For you, why is a biomarker and diagnostic strategy so important and where is the most value gained from this approach?
Our goal is to help patients with cancer. To achieve this you have to find the most responsive patients, and that of course is where the diagnostic comes in, and obviously you want a therapeutic to match with this. With many clinical trials available, it’s even more important to identify these patients in order to understand the drug’s efficacy and safety, and increase the chances of a drug being successful. This makes a diagnostic absolutely critical.
How is Ignyta championing precision medicine drug development?
We are an integrated Rx-Dx company. So for us, precision medicine is all we do. All of our efforts are focussed on building companion diagnostics for our drug pipeline in house so we can manage the entire development cycle of drug and diagnostic pairing.
What is the biggest challenge currently facing the precision medicine community?
There are so many. Having a precision medicine approach means you’ve got a smaller population of positive patients and so the companion diagnostic may not always be the right model. The biggest challenge to me is the regulatory landscape around companion diagnostics. Trials are global, there are many regulatory authorities and testing is becoming more sophisticated at a local level. How do you connect all the knowledge gained developing a companion diagnostic to get patients the broadest number of options for testing worldwide?
Where does the greatest opportunity lie/ what is the next breakthrough needed to accelerate the robust stratification of patients and the subsequent development of targeted therapeutics?
You never know what you are missing until you find the missing thing! With the rise of immuno-oncology and we still need a better understanding of the biology and better tools for the immune system. I think this would impact other targeted therapeutics as well as immunotherapies because at the end of the day, you’re trying to build a highly sensitive set of tools for the disease, but the biology is not fully understood yet. If you could get those two things to work together, then you will certainly find all the differences in a heterogeneous patient population. This leads to better assessment of efficacy of your drugs or possibility to develop new drugs to fit a profile.
What does the industry need to achieve in order to deliver the true value of diagnostic enabled therapeutics to patients?
For me, it just comes back to an understanding of companion diagnostics and the appropriate level of validation to provide robust testing. This needs to become more transparent and more transferable, because no patient benefits from a bad test. So it is in everyone’s interest to get the best testing broadly available.
Which technologies are you most excited about regarding the future discovery of novel biomarkers?

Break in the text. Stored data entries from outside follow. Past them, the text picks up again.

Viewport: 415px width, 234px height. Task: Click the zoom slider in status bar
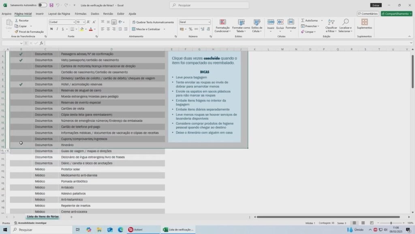[391, 223]
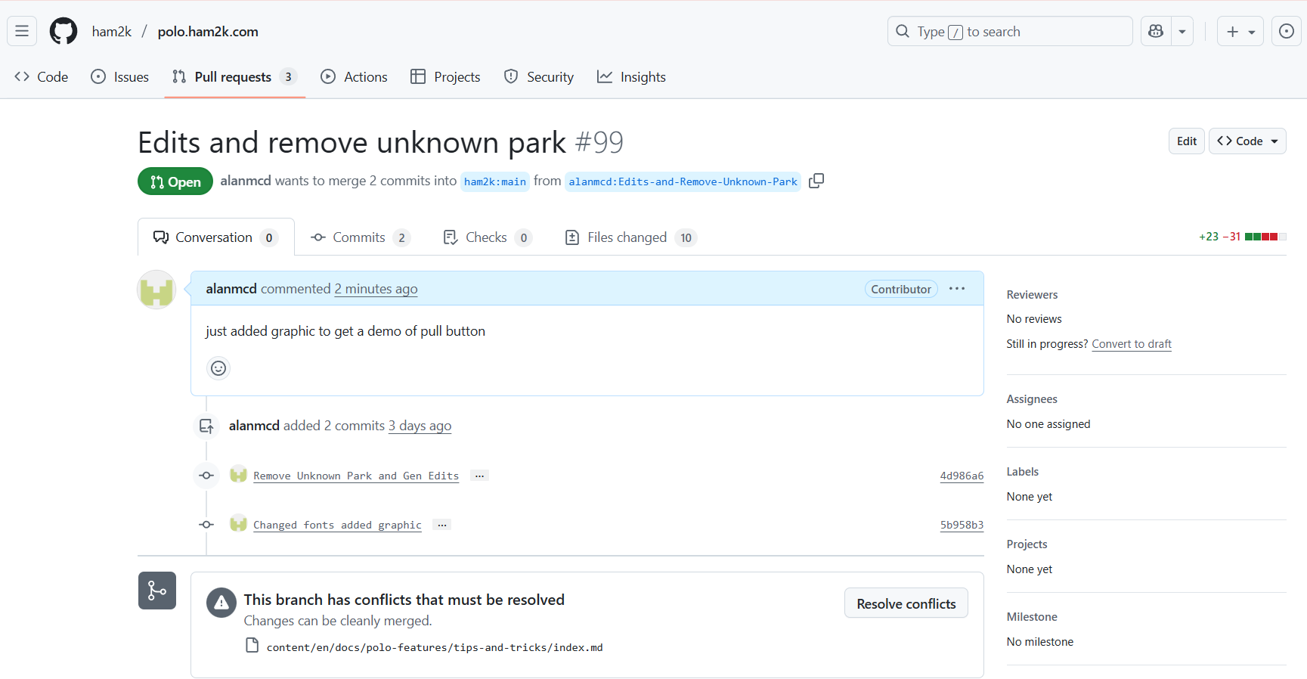Screen dimensions: 1307x679
Task: Click alanmcd's avatar beside the comment
Action: pos(156,290)
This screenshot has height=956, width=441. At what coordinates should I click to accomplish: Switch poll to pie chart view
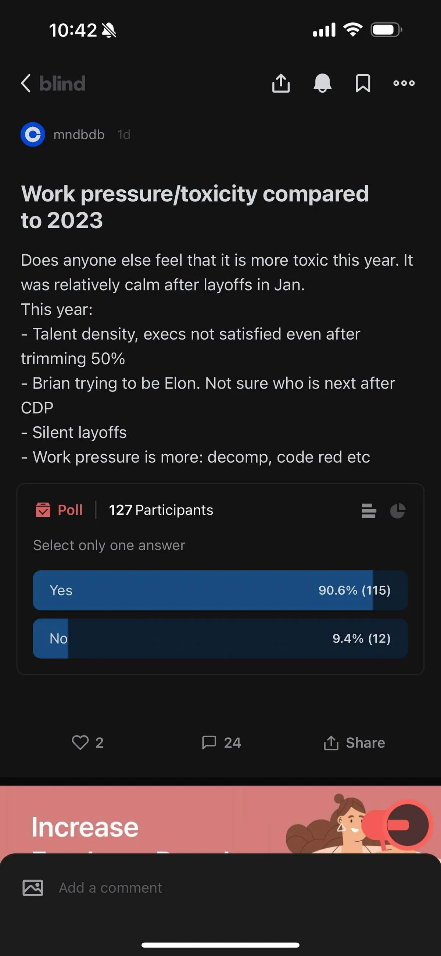click(x=398, y=511)
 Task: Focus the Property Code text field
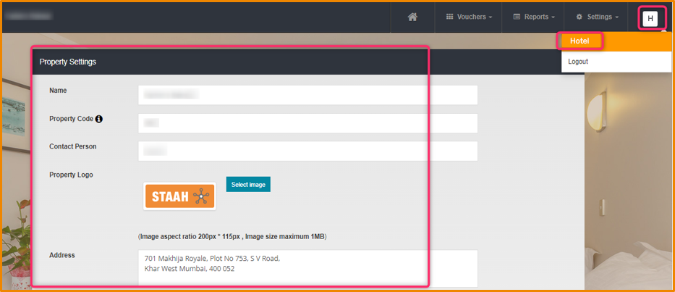tap(307, 123)
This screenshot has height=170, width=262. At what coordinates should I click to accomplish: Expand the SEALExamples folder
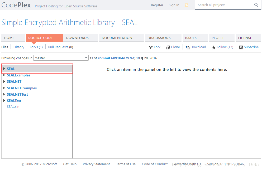4,75
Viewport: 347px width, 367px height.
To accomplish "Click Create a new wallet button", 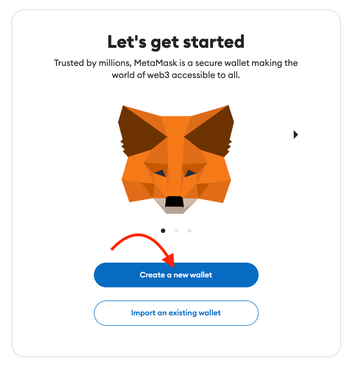I will [x=176, y=275].
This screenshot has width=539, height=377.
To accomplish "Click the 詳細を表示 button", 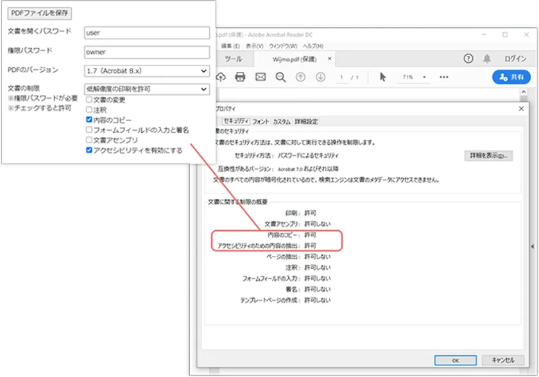I will tap(488, 156).
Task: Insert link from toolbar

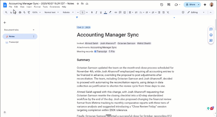Action: pyautogui.click(x=116, y=12)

NGS, to me, is just a tool with high sensitivity, so it’s how people are using that tool that excites me. It’s not just sequencing DNA, it’s all of the other things that people might begin to look at, the new biological understanding and the data mining that goes along with it.
I also think you will start to see proteomics come back again. The ultimate target of a drug is the protein, and we moved away from proteomics because NGS was so sensitive.
But we’re starting to get better at proteomics again. The technology is evolved now to allow people to get more sensitive read out and the focus on circulating markers, which may be easier to measure, are making this approach more attractive.
What are you most looking forward to at World CDx & 2017?
The most interesting thing about this meeting is you have regulatory people there, you’ve got diagnostic manufacturers and testing people and you’ve got pharma. So for all of these questions that you’ve asked me above, these groups will have to figure out and will have to work together to make this right. The nice thing is, you’re starting to see more and more collaboration. You’re starting to see that both Rx and Dx people realize they actually need each other. The therapeutic companies need to work with the Dx companies to find patients for their drug and the Dx companies need to understand the risks and cost that the therapeutic companies undertake to make these drugs work.
It seems like exciting times ahead for Ignyta, what should we be looking out for on the horizon in the near future?
Although there are many drugs and companion diagnostics in clinical trials now, the real impact has not been felt for all patients seeking treatment with new drugs and testing methods. When the approvals for these new approaches begin to come through we will really marry Rx and Dx for precision medicine in a way that will provide broad benefits to cancer patients.